▸ **Brief**
Could you restate word for word only the lines below from the one holding "個人資料收集聲明 (292, 843)" to the one holding "Accept (28, 2558)", inclusive, and leave out the pictures?

▸ **Dataset excerpts**
_ _ _ _ _
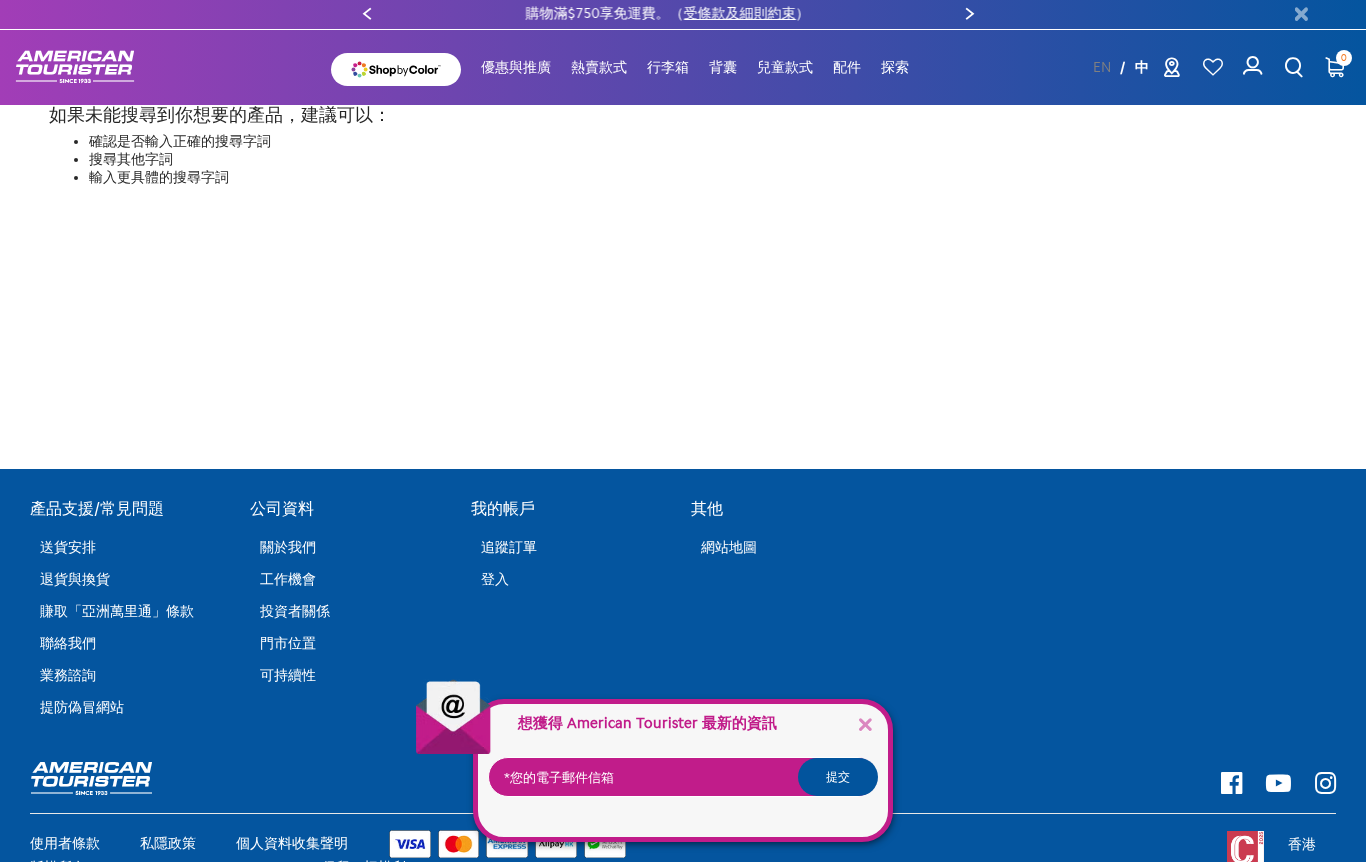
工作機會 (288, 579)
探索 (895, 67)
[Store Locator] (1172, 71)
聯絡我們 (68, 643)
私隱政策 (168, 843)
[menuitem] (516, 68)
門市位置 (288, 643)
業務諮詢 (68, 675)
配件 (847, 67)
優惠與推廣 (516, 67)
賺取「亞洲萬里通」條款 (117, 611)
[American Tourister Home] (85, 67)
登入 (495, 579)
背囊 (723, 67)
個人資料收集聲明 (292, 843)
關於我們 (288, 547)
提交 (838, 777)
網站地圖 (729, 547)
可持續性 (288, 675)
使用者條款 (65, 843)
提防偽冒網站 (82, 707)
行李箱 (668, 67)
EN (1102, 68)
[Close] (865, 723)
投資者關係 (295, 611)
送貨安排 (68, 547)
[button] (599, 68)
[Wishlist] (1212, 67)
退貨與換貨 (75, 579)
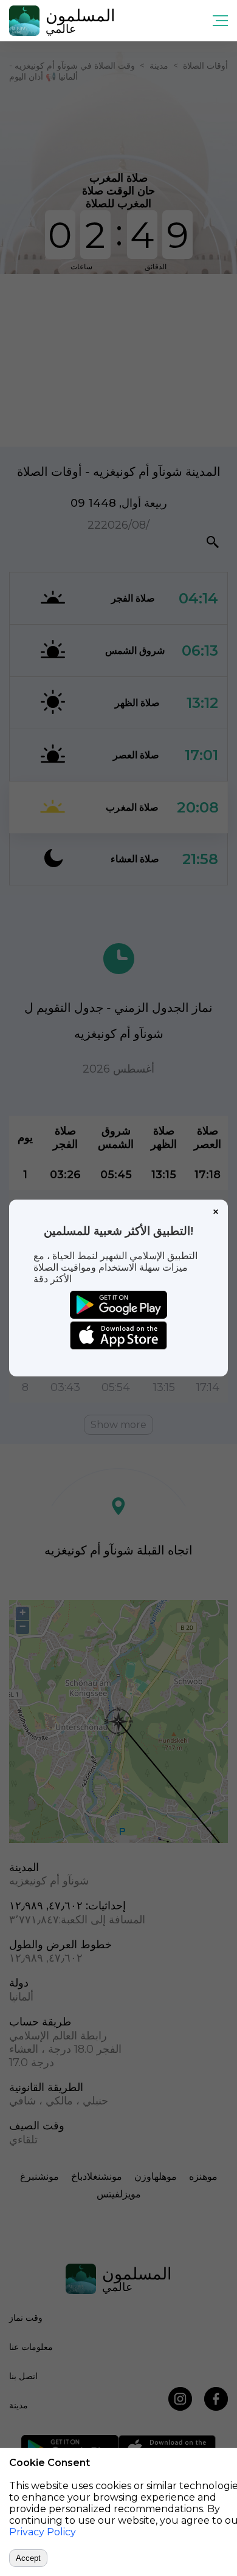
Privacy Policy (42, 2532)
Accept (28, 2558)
_ _ _ _ _
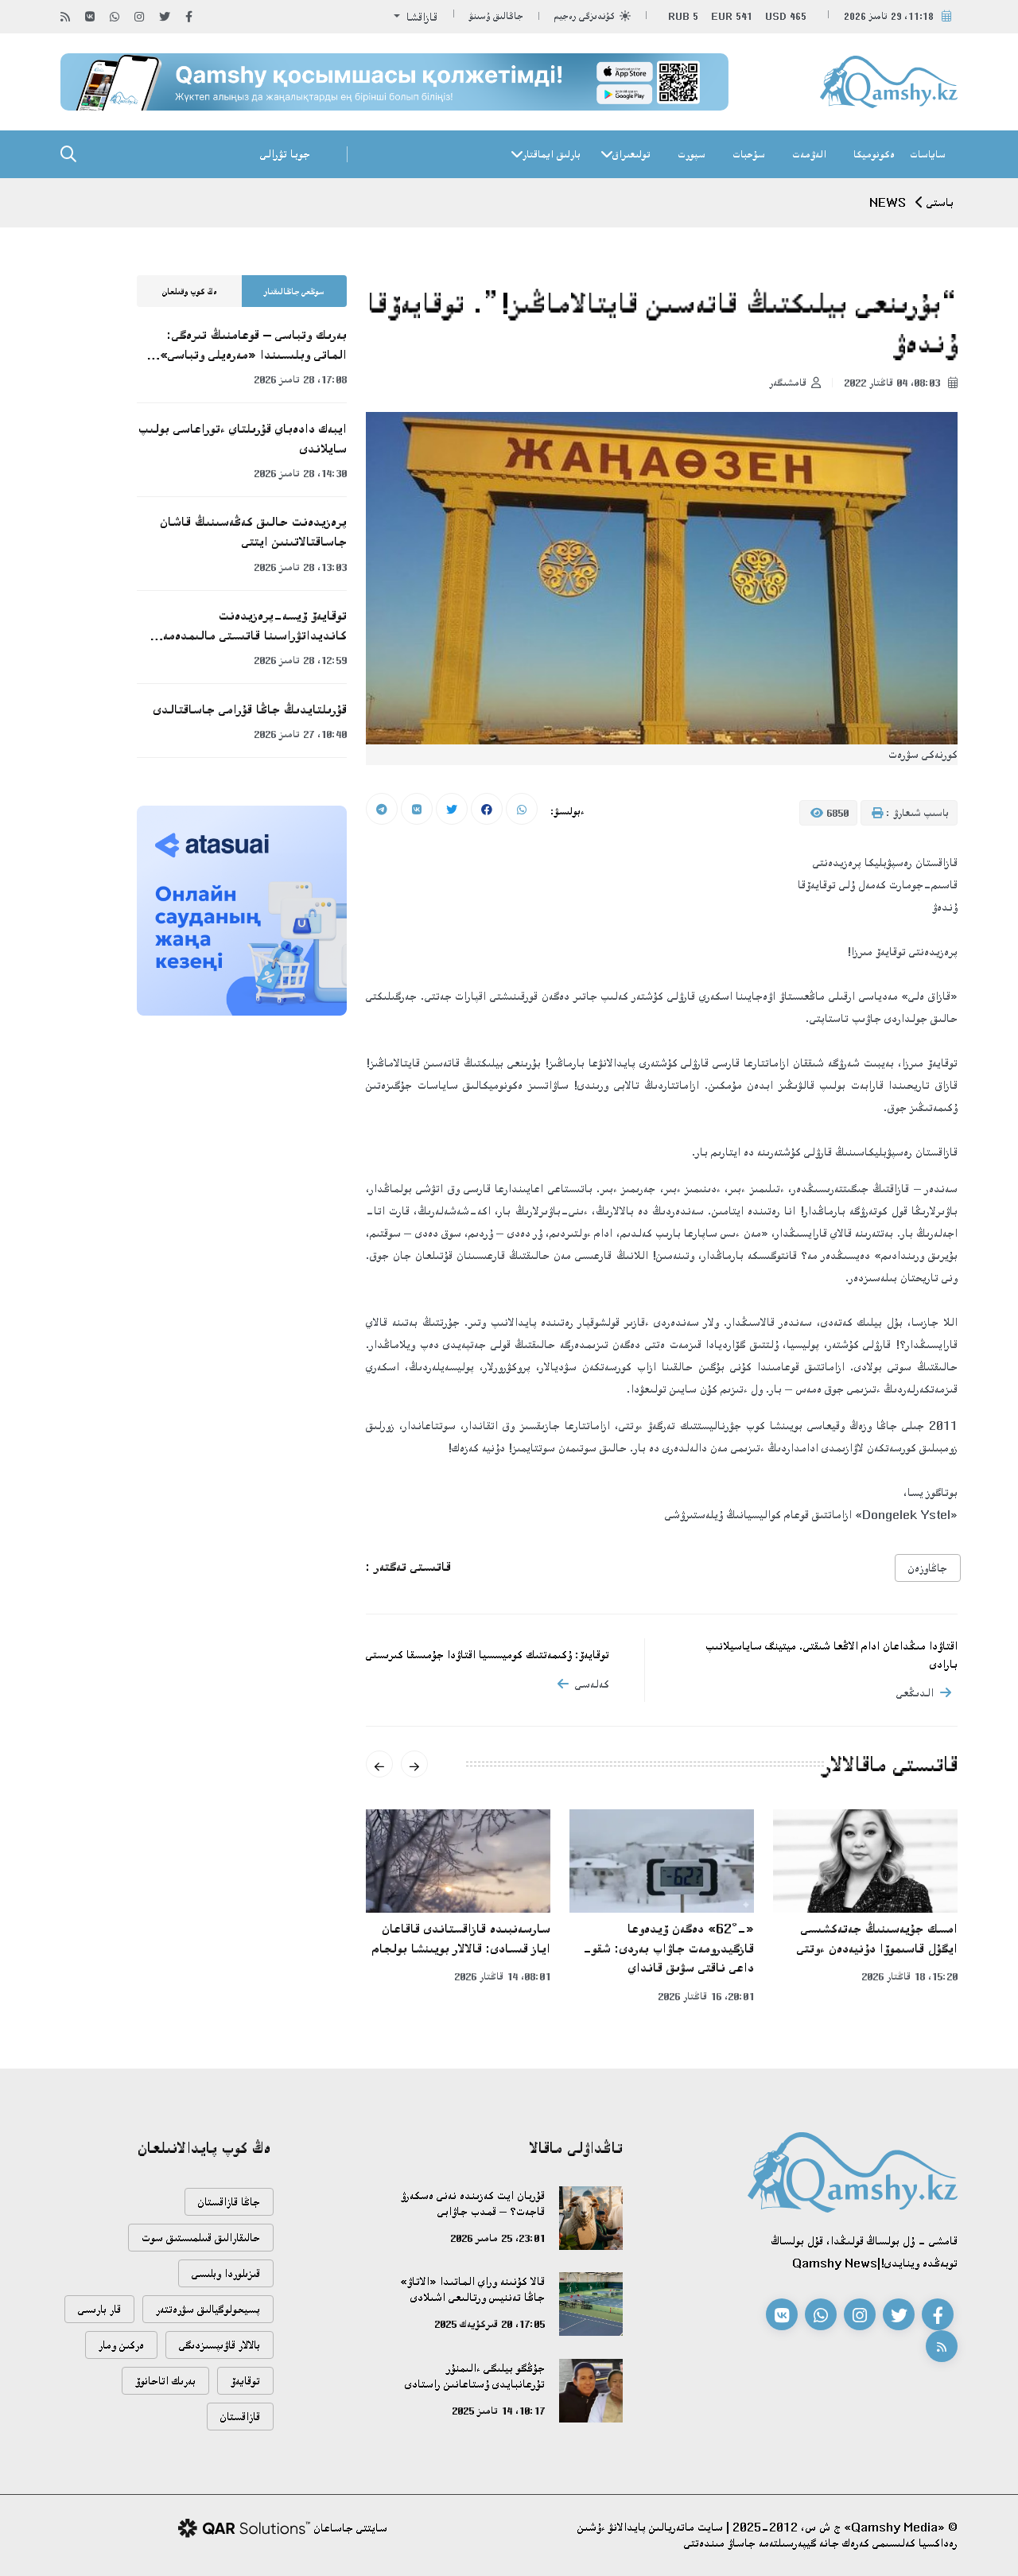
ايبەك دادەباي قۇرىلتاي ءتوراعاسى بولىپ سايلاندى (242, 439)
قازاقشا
_ _ _ _ _
▸ **Exercise response**
個人資料收集聲明 (292, 843)
關於我們 (288, 547)
提交 (838, 777)
網站地圖 (729, 547)
可持續性 (288, 675)
使用者條款 (65, 843)
提防偽冒網站 (82, 707)
行李箱 (668, 67)
EN (1102, 68)
[Close] (865, 723)
投資者關係 (295, 611)
送貨安排 (68, 547)
[button] (599, 68)
[Wishlist] (1212, 67)
退貨與換貨 (75, 579)
Privacy Policy (42, 2532)
Accept (28, 2558)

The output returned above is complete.